[Opening Record excerpts section]

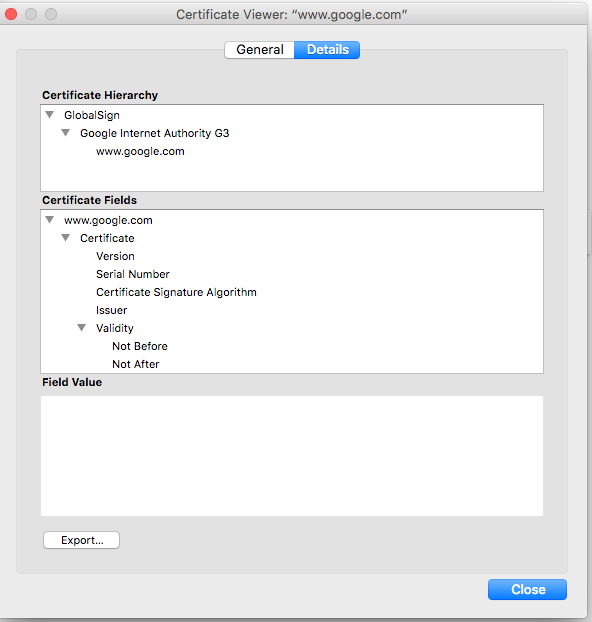This screenshot has height=622, width=592.
Task: Select Google Internet Authority G3 certificate
Action: (154, 133)
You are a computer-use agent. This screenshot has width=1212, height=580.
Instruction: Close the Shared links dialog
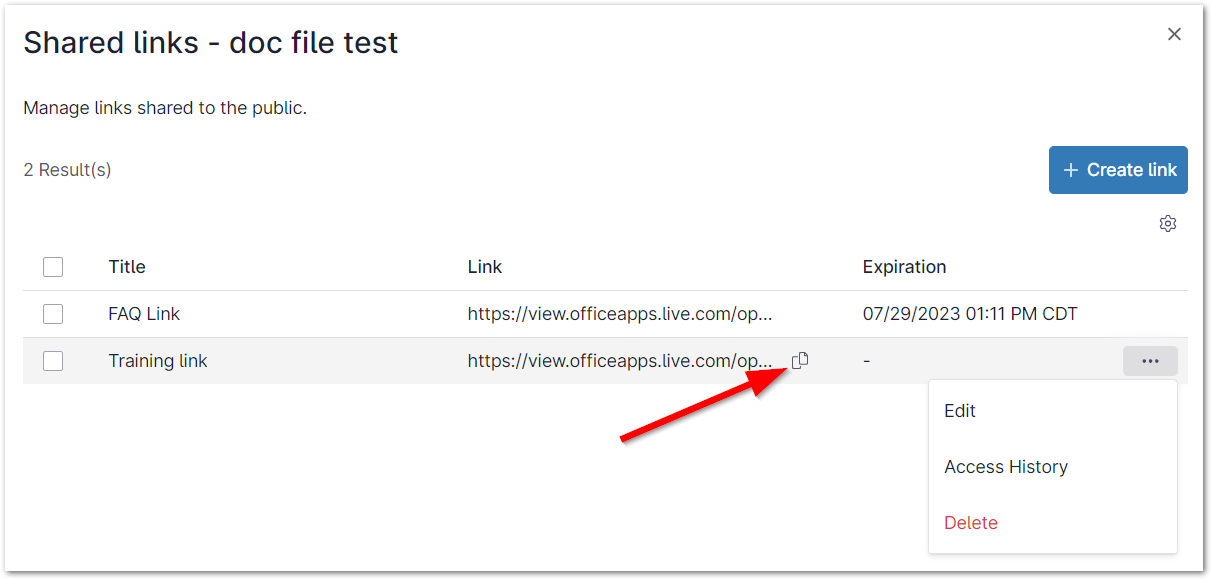coord(1174,34)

[Closing Record excerpts section]

What is being asked: Quote the material above exactly, from the line holding "You are a computer-use" through its last line, including both. Omit the pictures.

Reply:
You are a computer-use agent. This screenshot has width=1212, height=580.
Instruction: Close the Shared links dialog
coord(1174,34)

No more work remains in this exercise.